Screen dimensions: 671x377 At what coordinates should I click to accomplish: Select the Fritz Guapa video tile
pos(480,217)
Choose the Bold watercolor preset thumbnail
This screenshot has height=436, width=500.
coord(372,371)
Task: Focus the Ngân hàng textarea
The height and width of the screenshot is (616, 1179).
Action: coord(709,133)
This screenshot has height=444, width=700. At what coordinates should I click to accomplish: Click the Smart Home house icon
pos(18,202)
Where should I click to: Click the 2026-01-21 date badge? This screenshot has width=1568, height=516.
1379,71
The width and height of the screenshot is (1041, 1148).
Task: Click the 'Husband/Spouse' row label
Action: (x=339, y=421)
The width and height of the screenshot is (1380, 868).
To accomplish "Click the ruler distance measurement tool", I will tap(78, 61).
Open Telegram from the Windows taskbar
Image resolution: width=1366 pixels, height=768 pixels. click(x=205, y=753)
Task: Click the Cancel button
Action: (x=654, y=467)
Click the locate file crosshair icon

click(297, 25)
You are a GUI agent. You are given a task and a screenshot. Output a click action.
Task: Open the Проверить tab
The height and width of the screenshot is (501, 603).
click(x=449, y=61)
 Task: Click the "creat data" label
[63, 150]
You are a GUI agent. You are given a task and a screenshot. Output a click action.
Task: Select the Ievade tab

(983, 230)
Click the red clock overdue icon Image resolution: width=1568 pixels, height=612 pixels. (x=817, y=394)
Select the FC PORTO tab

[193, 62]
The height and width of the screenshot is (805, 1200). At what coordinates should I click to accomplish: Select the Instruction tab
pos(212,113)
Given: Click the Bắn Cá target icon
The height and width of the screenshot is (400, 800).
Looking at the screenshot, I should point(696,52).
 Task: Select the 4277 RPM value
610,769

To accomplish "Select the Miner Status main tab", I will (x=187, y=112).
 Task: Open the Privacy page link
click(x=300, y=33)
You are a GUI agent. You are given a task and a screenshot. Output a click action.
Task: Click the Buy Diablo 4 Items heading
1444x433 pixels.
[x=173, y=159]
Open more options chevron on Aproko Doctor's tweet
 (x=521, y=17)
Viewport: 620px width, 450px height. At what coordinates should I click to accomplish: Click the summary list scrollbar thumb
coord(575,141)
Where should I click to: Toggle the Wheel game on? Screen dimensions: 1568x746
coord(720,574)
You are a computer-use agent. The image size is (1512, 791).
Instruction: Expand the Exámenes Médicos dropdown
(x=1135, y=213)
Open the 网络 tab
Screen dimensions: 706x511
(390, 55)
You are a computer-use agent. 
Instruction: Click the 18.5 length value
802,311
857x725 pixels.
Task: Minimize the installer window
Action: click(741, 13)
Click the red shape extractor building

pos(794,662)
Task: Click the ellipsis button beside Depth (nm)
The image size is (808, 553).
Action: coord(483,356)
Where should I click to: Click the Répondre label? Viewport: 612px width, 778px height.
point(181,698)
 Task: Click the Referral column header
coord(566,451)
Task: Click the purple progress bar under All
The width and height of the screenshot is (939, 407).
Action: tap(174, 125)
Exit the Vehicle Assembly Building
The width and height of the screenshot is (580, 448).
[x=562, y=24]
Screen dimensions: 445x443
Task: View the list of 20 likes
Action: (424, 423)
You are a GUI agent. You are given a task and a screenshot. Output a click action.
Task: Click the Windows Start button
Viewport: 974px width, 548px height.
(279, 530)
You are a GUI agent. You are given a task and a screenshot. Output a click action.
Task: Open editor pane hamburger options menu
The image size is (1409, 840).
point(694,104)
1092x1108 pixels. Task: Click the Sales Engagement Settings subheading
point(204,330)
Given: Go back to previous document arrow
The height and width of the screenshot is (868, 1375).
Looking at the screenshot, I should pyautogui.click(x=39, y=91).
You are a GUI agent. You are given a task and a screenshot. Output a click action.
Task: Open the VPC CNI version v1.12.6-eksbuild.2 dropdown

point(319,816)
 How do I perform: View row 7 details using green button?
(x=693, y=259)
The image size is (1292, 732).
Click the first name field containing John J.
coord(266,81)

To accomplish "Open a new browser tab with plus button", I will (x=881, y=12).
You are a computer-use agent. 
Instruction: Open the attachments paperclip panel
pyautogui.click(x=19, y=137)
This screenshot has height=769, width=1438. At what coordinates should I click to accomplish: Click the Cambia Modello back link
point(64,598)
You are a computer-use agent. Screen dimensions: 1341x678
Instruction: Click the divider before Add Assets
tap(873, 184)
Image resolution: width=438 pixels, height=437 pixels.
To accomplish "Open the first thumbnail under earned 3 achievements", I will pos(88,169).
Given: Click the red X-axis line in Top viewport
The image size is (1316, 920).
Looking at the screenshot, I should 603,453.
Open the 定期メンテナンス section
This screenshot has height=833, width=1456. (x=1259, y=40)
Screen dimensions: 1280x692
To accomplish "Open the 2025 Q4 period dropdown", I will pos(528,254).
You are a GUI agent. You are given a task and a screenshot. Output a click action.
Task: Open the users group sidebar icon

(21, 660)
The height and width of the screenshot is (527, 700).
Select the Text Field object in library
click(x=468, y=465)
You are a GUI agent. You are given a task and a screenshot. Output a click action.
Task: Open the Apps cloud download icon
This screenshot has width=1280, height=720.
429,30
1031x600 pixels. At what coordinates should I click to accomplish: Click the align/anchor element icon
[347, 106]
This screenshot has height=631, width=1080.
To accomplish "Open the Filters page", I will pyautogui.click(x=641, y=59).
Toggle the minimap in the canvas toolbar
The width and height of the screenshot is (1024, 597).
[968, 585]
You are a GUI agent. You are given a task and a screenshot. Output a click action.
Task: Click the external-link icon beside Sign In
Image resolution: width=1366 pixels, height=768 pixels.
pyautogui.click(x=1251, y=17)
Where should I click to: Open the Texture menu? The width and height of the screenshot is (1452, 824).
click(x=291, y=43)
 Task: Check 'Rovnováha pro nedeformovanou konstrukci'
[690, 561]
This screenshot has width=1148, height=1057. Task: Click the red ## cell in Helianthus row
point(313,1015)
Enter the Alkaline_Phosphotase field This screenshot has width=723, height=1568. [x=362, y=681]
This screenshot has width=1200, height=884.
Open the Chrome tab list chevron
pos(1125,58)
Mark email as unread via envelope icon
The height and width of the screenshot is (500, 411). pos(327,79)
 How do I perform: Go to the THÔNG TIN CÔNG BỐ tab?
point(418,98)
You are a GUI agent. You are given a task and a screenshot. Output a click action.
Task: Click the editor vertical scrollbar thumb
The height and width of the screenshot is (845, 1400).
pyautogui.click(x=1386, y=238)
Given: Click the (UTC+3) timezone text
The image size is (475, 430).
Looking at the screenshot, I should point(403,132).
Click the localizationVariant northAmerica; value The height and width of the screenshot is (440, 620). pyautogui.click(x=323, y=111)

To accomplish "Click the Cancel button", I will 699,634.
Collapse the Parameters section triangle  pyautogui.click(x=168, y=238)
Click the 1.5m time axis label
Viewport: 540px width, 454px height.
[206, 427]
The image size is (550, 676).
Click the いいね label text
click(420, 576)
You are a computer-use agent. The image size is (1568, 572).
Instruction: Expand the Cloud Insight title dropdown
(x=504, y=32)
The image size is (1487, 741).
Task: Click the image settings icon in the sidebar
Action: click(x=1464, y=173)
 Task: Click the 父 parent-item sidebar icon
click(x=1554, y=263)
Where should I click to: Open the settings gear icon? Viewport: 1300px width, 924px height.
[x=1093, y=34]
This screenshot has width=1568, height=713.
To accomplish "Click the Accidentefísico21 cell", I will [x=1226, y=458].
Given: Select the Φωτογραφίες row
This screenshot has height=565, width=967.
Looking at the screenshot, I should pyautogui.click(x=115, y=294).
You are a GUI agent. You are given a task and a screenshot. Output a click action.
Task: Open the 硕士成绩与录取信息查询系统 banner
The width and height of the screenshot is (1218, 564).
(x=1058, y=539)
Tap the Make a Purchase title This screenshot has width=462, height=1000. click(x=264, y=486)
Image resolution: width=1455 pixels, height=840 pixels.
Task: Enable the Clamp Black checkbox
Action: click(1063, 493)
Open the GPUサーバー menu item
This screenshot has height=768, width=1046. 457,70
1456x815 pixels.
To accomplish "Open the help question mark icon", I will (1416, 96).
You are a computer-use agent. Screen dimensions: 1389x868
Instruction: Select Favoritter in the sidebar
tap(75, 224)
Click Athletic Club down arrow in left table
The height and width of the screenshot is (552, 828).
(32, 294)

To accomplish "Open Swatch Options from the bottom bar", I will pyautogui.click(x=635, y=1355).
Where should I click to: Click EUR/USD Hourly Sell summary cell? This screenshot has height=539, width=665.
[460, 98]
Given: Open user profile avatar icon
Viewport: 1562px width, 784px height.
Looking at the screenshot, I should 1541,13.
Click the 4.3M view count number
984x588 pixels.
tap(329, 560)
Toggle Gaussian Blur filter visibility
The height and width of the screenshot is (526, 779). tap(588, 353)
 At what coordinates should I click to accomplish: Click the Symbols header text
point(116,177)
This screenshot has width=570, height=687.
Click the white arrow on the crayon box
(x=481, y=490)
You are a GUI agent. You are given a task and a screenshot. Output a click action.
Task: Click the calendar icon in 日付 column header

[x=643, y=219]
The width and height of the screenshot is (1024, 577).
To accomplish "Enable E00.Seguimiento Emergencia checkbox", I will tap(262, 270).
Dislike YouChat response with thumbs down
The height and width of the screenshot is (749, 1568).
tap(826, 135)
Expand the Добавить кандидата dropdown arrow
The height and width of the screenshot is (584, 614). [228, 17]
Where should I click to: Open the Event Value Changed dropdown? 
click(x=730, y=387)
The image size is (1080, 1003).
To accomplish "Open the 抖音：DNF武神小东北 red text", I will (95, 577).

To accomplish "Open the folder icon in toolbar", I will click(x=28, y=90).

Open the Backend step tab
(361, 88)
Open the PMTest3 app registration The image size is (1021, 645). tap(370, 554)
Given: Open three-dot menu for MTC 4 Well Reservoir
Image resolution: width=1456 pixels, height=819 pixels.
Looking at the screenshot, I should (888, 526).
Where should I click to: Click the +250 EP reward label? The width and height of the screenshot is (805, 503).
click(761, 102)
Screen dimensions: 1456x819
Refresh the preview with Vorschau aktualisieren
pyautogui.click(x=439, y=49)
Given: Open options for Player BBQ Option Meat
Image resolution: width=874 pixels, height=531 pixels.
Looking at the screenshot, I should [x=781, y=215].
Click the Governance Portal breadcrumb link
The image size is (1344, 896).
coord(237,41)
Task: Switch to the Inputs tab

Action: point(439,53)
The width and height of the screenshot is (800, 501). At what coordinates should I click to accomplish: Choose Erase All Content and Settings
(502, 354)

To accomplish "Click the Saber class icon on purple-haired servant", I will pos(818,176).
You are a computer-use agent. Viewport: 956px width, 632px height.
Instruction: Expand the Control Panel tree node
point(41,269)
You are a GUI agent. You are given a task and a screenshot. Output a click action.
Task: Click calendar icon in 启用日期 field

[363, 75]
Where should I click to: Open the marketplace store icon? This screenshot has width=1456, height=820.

========

Reproduce, character for character, the stretch of entries that opens with the line containing "Enter the Alkaline_Phosphotase" and closes with the line containing "pyautogui.click(x=1386, y=238)", including both of those lines.

§ Full answer:
Enter the Alkaline_Phosphotase field This screenshot has width=723, height=1568. [x=362, y=681]
This screenshot has width=1200, height=884.
Open the Chrome tab list chevron
pos(1125,58)
Mark email as unread via envelope icon
The height and width of the screenshot is (500, 411). pos(327,79)
 How do I perform: Go to the THÔNG TIN CÔNG BỐ tab?
point(418,98)
You are a GUI agent. You are given a task and a screenshot. Output a click action.
Task: Click the editor vertical scrollbar thumb
The height and width of the screenshot is (845, 1400).
pyautogui.click(x=1386, y=238)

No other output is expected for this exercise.